If someone just explained to you that the Affordable Care Act and Obamacare are the same thing—that one is its correct name and the other is its nickname—then you are not a Republican, or a Trump supporter. You may say, “O, yes I am—don’t tell me I’m not.” Let me explain—you may root for that team—that may be your favorite brand—but you don’t support their policies.
No one supports them—no one supports playing nuclear ‘chicken’ with Kim Jong Un—no one supports trashing the environment—no one supports naked bigotry and elitism. They run a great ‘show’—they tap-dance like a mothafukka and they all have a B.S. in BS—but there’s nothing there, behind the scenes, except maybe cynical gloating and paranoia.
There is a struggle going on—in simplest terms I’d call it good vs. evil—but that is too simple—and oversimplification is one of the tools of the forces of evil. By calling one side ‘evil’, we reveal a lack of nuance—better to present a situation, an illustration—and allow others to come up with their own judgements.
For every example I can think of, I usually can describe its good side—and then go on to describe its evil. Even then, while I’m thinking it is good to be open the interwoven nature of good and evil—to see the nuanced, detailed panorama of a certain choice or issue—I’m also thinking that firehose of perspectives can be just as useful in confabulated obfuscation.
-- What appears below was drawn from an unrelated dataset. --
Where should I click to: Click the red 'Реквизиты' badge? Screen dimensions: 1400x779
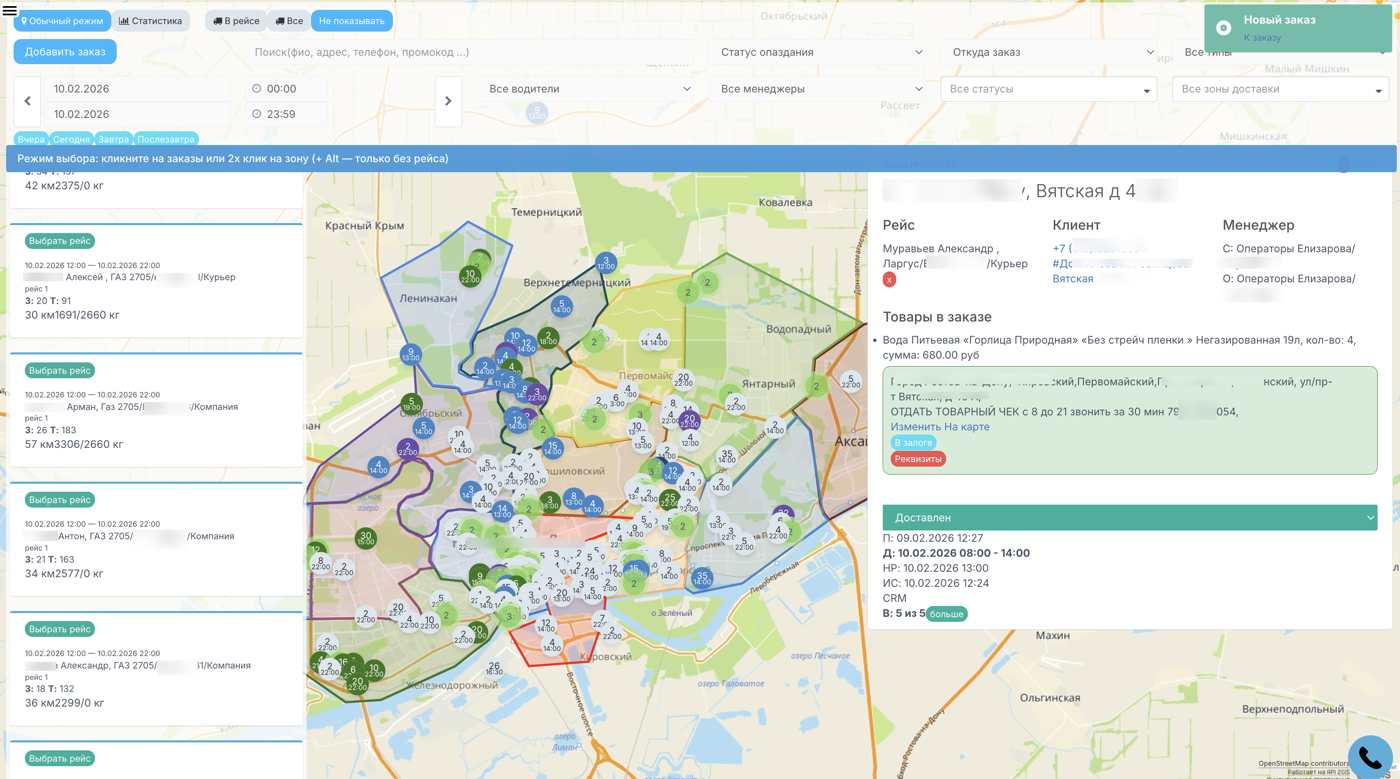(917, 459)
It is sad that the grand elegance of the human mind’s mathematical discoveries (or is it ‘inventions’?) is the same mental skill used in contrivance and fraud. Some industries combine the two—marketing, for instance, is the deep-drilling, sociological science of separating people from their money. Likewise, banking and finance—industries that have decided to specialize in business banking—and leave the personal business to the worst of their ilk.
If I sound bitter or critical, it’s not my fault—to be honest about business and politics and such, without sounding so, isn’t possible. It’s pretty common, too—I hear others talk this way all the time—regular-type folks—and the only ones I ever hear push back are hired guns—PR hacks, campaigners, spokespersons (O—and the occasional homunculus sitting outside her trailer).